Speaker: Wojciech Szpankowski, Saul Rosen Distinguished Professor of Computer Science and Electrical and Computer Engineering, Purdue University
Repeated patterns and related phenomena in words are known to play a central role in many facets of computer science, telecommunications, coding, data compression, data mining, and molecular biology. One of the most fundamental questions arising in such studies is the frequency of pattern occurrences in a given string known as the text. Applications of these results include gene finding in biology, executing and analyzing tree-like protocols for multiaccess systems, discovering repeated strings in Lempel--Ziv schemes and other data compression algorithms, evaluating string complexity and its randomness, synchronization codes, user searching in wireless communications, and detecting the signatures of an attacker in intrusion detection. In this talk after a brief motivation, we review several pattern matching problems (e.g., exact string matching, constrained pattern matching, generalized pattern matching, and subsequence pattern matching), and then we discuss a few applications (e.g., spike trains of neuronal data, Google search, Lempel-Ziv'77 and Lempel-Ziv'78 data compression schemes, and string complexity used in Twitter classification). Finally, we illustrate our approach to solve these problems using tools of analytic combinatorics, which we discuss in some depth.

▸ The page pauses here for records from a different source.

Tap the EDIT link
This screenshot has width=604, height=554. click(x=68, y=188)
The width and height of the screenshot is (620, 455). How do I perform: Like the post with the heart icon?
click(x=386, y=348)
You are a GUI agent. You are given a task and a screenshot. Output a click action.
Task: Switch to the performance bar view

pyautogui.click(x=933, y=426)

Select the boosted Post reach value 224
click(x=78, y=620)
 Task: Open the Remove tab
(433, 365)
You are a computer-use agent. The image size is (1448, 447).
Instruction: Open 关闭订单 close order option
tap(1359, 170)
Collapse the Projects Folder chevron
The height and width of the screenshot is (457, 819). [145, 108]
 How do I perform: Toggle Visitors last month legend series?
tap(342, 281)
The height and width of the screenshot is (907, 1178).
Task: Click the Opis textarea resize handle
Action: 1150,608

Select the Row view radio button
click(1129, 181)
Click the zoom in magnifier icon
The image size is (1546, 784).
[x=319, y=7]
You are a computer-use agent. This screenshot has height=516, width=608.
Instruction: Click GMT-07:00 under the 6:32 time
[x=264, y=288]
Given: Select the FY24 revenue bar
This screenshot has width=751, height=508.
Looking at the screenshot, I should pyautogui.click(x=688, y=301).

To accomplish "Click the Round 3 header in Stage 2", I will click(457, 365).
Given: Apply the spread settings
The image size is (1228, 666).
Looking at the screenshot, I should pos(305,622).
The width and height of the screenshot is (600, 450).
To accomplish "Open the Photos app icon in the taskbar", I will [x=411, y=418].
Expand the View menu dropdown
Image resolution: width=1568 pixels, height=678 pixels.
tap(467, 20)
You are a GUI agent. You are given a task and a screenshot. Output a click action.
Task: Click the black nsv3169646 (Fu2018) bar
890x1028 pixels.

Wojciech Szpankowski is Saul Rosen Distinguished Professor of Computer Science and Electrical and Computer Engineering at Purdue University. He received his M.S. and Ph.D. degrees in Electrical and Computer Engineering from Gdansk University of Technology. He held several Visiting Professor/Scholar positions, including Stanford, Hewlett-Packard Labs, INRIA, Ecole Polytechnique, the Newton Institute, Cambridge, UK, and ETH, Zurich. He is a Fellow of IEEE, the Erskine Fellow, and 2010 recipient of the Humboldt Research Award. His research interests cover analysis of algorithms, information theory, bioinformatics, analytic combinatorics, and stability problems of distributed systems. He published the book "Average Case Analysis of Algorithms on Sequences", John Wiley & Sons, 2001. Szpankowski has been a guest editor and an editor of several technical journals, including ACM Transaction on Algorithms, Algorithmica, IEEE Transactions on Information Theory, and Combinatorics, Probability, and Computing. In 2008 he launched the interdisciplinary Institute for Science of Information whose mission is to extend classical information theory to modern settings, including knowledge discovery and information extraction from massive datasets. He is the Director of the NSF Science and Technology Center for Science of Information.